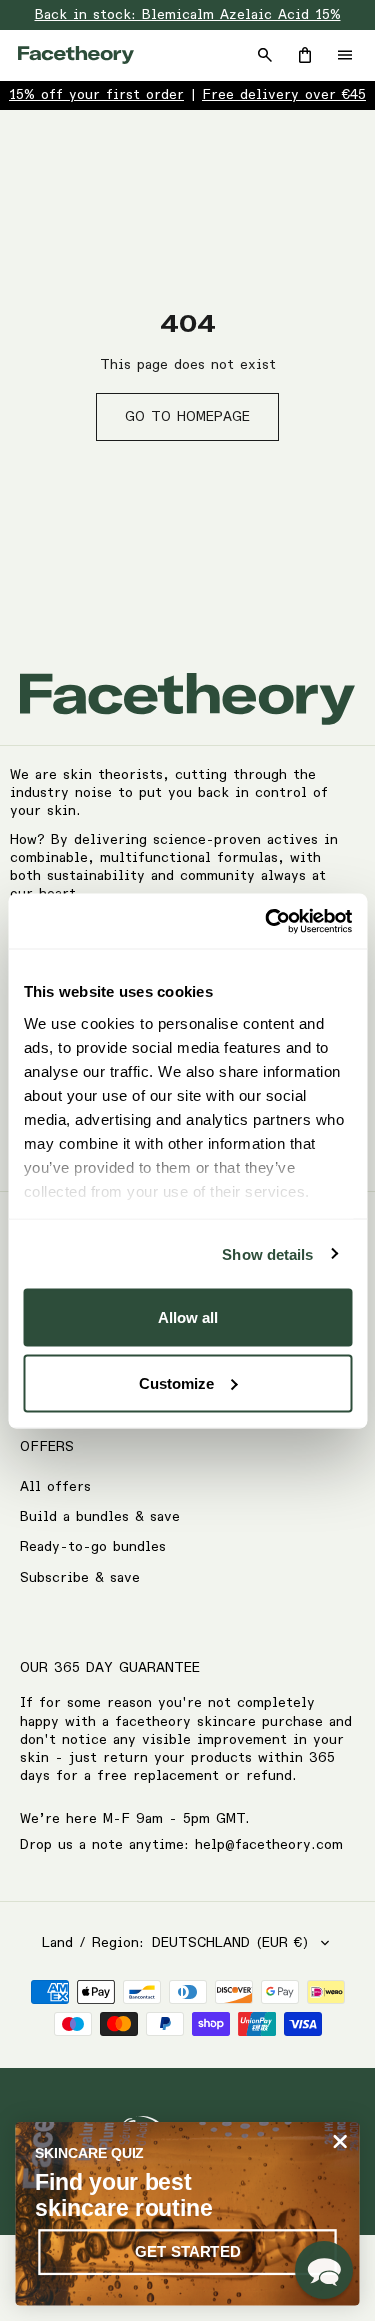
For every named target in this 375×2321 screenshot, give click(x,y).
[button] (324, 2270)
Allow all (188, 1317)
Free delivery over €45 (284, 95)
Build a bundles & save (100, 1517)
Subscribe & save (80, 1578)
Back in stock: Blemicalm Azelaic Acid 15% (188, 15)
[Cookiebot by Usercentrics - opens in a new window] (267, 921)
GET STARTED (188, 2251)
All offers (55, 1487)
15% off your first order (96, 95)
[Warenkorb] (305, 55)
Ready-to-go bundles (93, 1547)
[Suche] (265, 55)
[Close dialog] (340, 2141)
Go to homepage (187, 417)
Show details (267, 1253)
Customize (176, 1382)
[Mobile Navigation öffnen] (345, 55)
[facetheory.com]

Try it:
Skip every picture, and give the rest of the material above again exactly.

Reply to the task:
For every named target in this 375×2321 screenshot, give click(x,y).
[button] (324, 2270)
Allow all (188, 1317)
Free delivery over €45 (284, 95)
Build a bundles & save (100, 1517)
Subscribe & save (80, 1578)
Back in stock: Blemicalm Azelaic Acid 15% (188, 15)
[Cookiebot by Usercentrics - opens in a new window] (267, 921)
GET STARTED (188, 2251)
All offers (55, 1487)
15% off your first order (96, 95)
[Warenkorb] (305, 55)
Ready-to-go bundles (93, 1547)
[Suche] (265, 55)
[Close dialog] (340, 2141)
Go to homepage (187, 417)
Show details (267, 1253)
Customize (176, 1382)
[Mobile Navigation öffnen] (345, 55)
[facetheory.com]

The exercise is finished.